École Grande-Rivière: une nouvelle pratique suscite l’inquiétude des parents

La décision prise par la direction de l’école Grande-Rivière d’instaurer dès septembre trois classes multiniveaux a suscité un vent d’inquiétude chez des parents de la région de Saint-Léonard.

Ces derniers ont été informés, il y a quelques jours, de cette décision de l’école qui touche les élèves des classes de la maternelle allant jusqu’à la 2e année.

Concrètement, le District scolaire francophone du Nord-Ouest (DSFNO) a expliqué cette semaine qu’il y aura désormais trois classes constituées chacune d’élèves de la maternelle à la 2e année.

«Durant l’année, il y aura diverses interactions entre les élèves d’une même classe, mais aussi entre les élèves et les enseignantes des trois classes», a expliqué Julie Poulin, la porte-parole du DSFNO.

«Il faut savoir qu’il n’est pas question de fusion de classes. C’est plutôt la composition des classes qui changera», a ajouté cette dernière, question de calmer les inquiétudes suscitées par cette annonce.

Une mère de famille, qui souhaite ne pas être identifiée afin de ne pas nuire au parcours scolaire de son enfant, a indiqué être déçue du manque de transparence de la part de la direction de l’école Grande-Rivière.

Elle déplore entre autres le fait que les parents n’aient été avisés de ces changements dans les méthodes d’enseignement qu’à la toute fin du calendrier scolaire.

Qui plus est, cette nouvelle approche ne devait être dévoilée qu’à la rentrée scolaire de septembre, ce qui a fait sursauter plusieurs parents d’enfants qui fréquentent l’école située dans la ville de Saint-Léonard.

«Il y a eu une rencontre d’information d’organisée afin de répondre aux inquiétudes, mais à peine le tiers des parents était présent à cette séance», déplore la mère de l’élève.

District scolaire rassurant, parents rassurés

Le District scolaire francophone du Nord-Ouest (DSFNO) dit endosser pleinement ce genre de pratiques éprouvées et initiées par ses écoles.

Les résultats de tels projets initiés dans des écoles anglophones de la capitale provinciale auraient été concluants, a appris l’Acadie Nouvelle.

«Cette approche permettra aux élèves d’apprendre en vivant une plus large variété d’expériences et de projets éducatifs. Cette approche favorisera également l’acquisition de compétences en matière de relations interpersonnelles», a affirmé Julie Poulin, du DSFNO.

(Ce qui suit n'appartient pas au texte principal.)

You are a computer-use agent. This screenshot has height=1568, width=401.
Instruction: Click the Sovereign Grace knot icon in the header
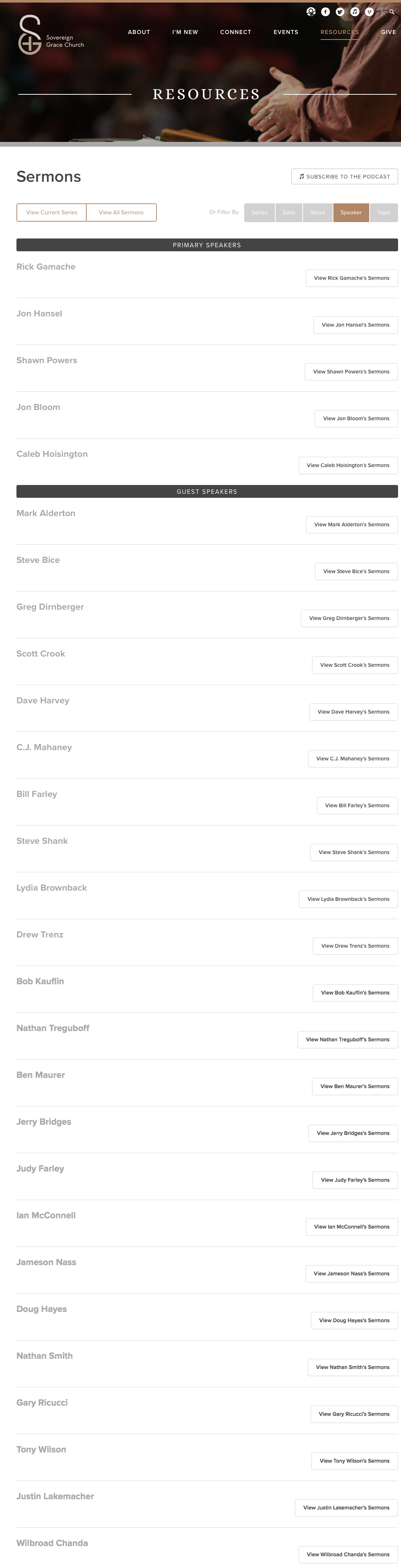point(311,12)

«Les enseignantes travailleront notamment en très étroite collaboration et veilleront à ce que chaque enfant, de la maternelle à la 2e année, atteigne – voire surpasse – les objectifs d’apprentissages propres à son niveau scolaire, en cheminant à son rythme, dans le respect de ses forces et de ses défis».

La direction de l’école Grande-Rivière s’est dite consciente du fait que des parents puissent être inquiets et se rend disponible pour répondre aux questions et rencontrer les parents qui le demandent.

Les élèves, les parents et les enseignants pourront vraisemblablement tourner la page sur une année scolaire 2017-2018 l’esprit un peu plus en paix.

«J’ai été rassuré par les propos de la directrice Lise Michaud-Martin et j’éprouve pas mal moins d’inquiétudes qu’avant», a reconnu la mère de famille qui s’est confiée à l’Acadie Nouvelle.